The invention of the cyclotron by Ernest Lawrence provided the tool to accelerate particles to extremely high speeds. The energetic beam was directed at a target material, like uranium or plutonium metal. When the accelerated particle struck a target atom’s nucleus, the two nuclei fused for a fleeting moment, resulting in a new, heavier element.
The resulting synthetic atoms existed for only fractions of a second before decaying radioactively. Identifying these new elements required sophisticated and rapid chemical separation techniques to isolate and characterize the few newly formed atoms. While initial products used Lawrence’s earliest cyclotrons, the synthesis of heavier elements later demanded larger and more powerful machines, such as the 60-inch cyclotron and the Heavy Ion Linear Accelerator (HILAC).
The Scientific Context of the Discoveries
The pursuit of synthetic elements began with the founding of the Radiation Laboratory, or “Rad Lab,” by physicist Ernest Lawrence. Lawrence’s invention of the cyclotron, a circular particle accelerator, provided the infrastructure that made the discoveries possible. This facility attracted a group of interdisciplinary scientists whose collaboration accelerated the pace of discovery.

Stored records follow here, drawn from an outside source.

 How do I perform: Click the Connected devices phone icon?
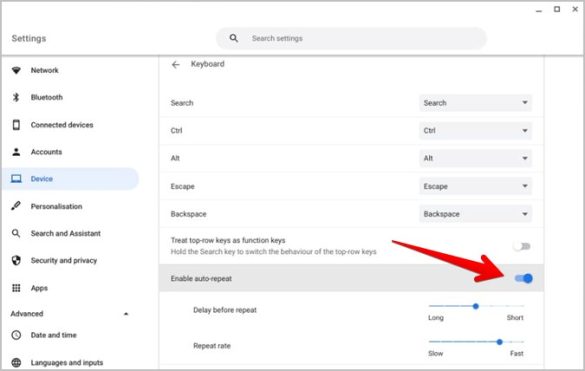16,125
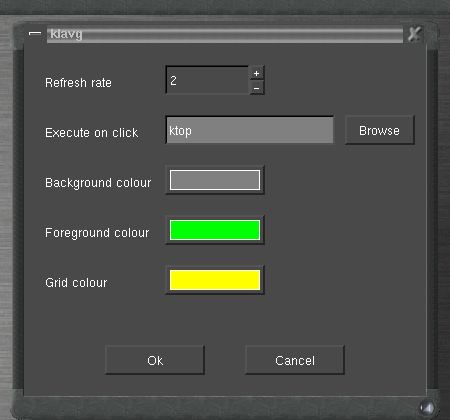Select the Refresh rate label
This screenshot has width=450, height=420.
click(78, 83)
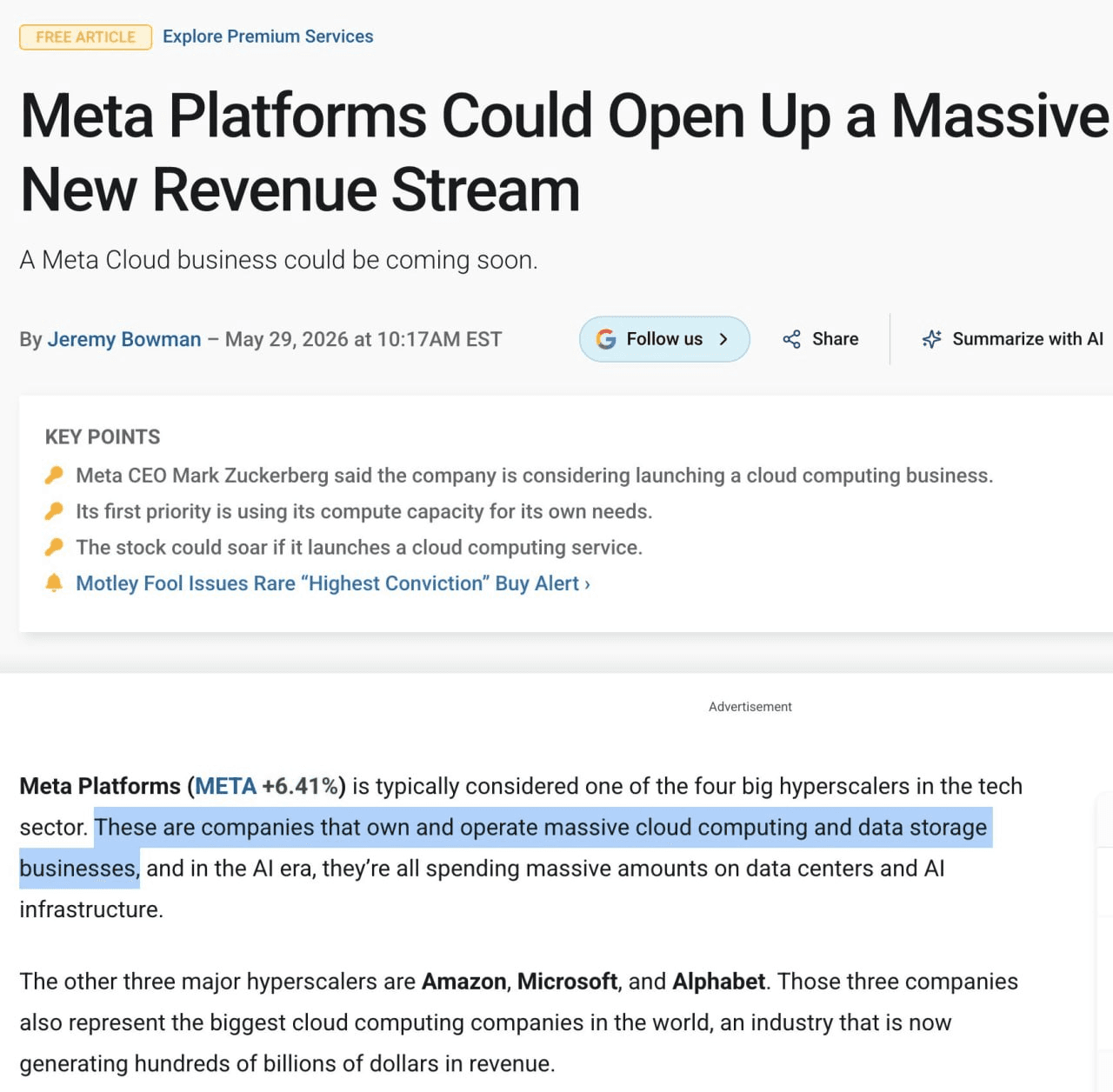Open Explore Premium Services link

click(x=268, y=37)
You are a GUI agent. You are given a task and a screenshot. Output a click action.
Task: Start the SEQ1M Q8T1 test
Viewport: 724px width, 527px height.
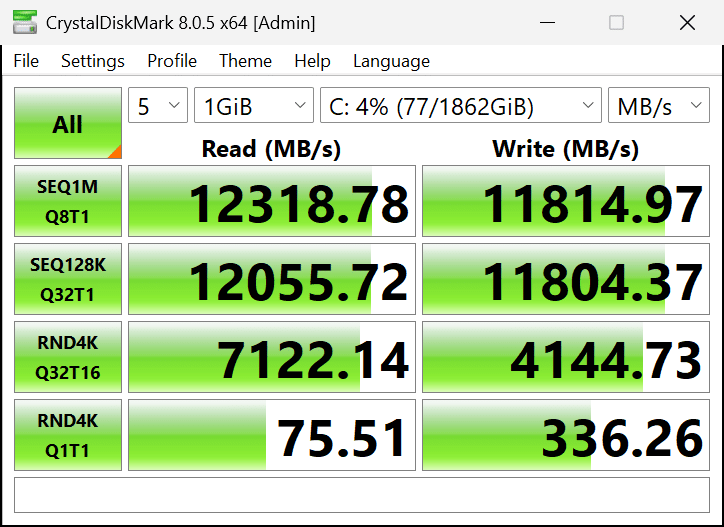68,202
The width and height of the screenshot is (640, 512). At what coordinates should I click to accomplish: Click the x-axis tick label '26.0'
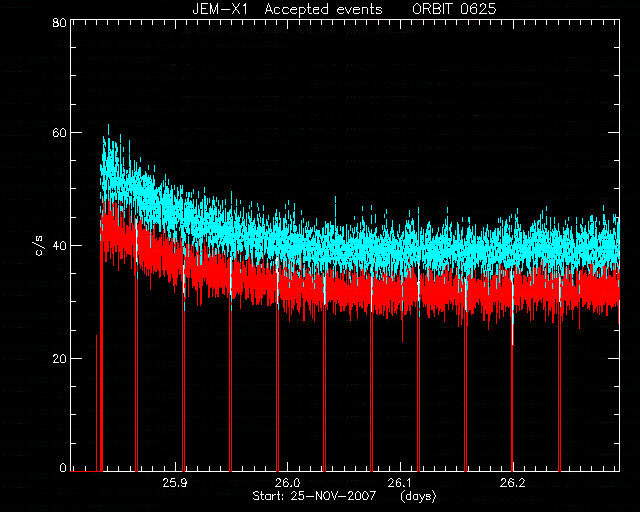tap(287, 483)

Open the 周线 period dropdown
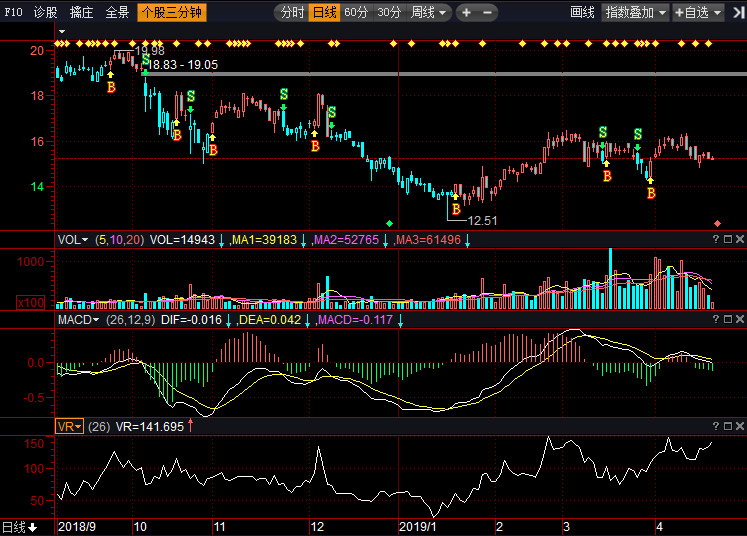click(430, 13)
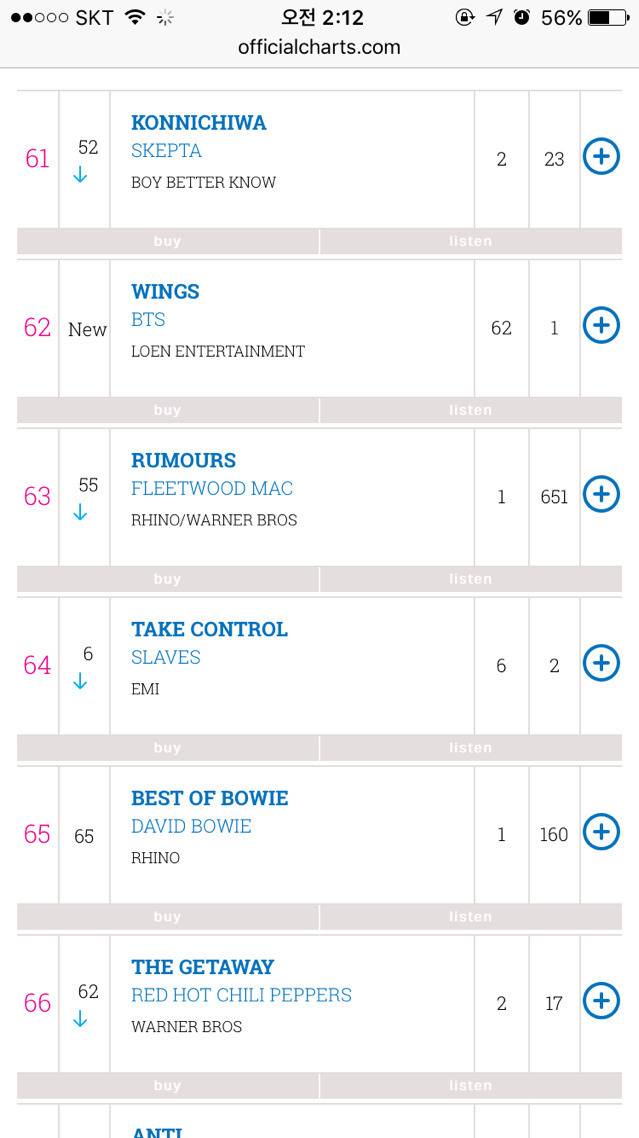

Chemists Edwin McMillan and Glenn Seaborg became the driving force behind the chemical identification of the new elements. McMillan was the first to synthesize a transuranium element, neptunium (Element 93), in 1940, using the 60-inch cyclotron. Seaborg and his colleagues then took over the work, isolating plutonium and later proposing a major change to the Periodic Table.
Seaborg realized that the transuranium elements were not chemically analogous to the elements above them, but instead formed a new inner transition series. He proposed the “Actinide Concept,” which placed elements 89 through 103 in a separate row, similar to the Lanthanides. This arrangement is now seen in the modern Periodic Table. This conceptual contribution provided a new framework for understanding the behavior of heavy elements.
The legacy of the Berkeley team is reflected in the naming of several elements. Berkelium and Californium honor the city and the state where the research was conducted. Lawrencium recognizes the laboratory’s founder, Ernest Lawrence, and Seaborgium honors Glenn Seaborg.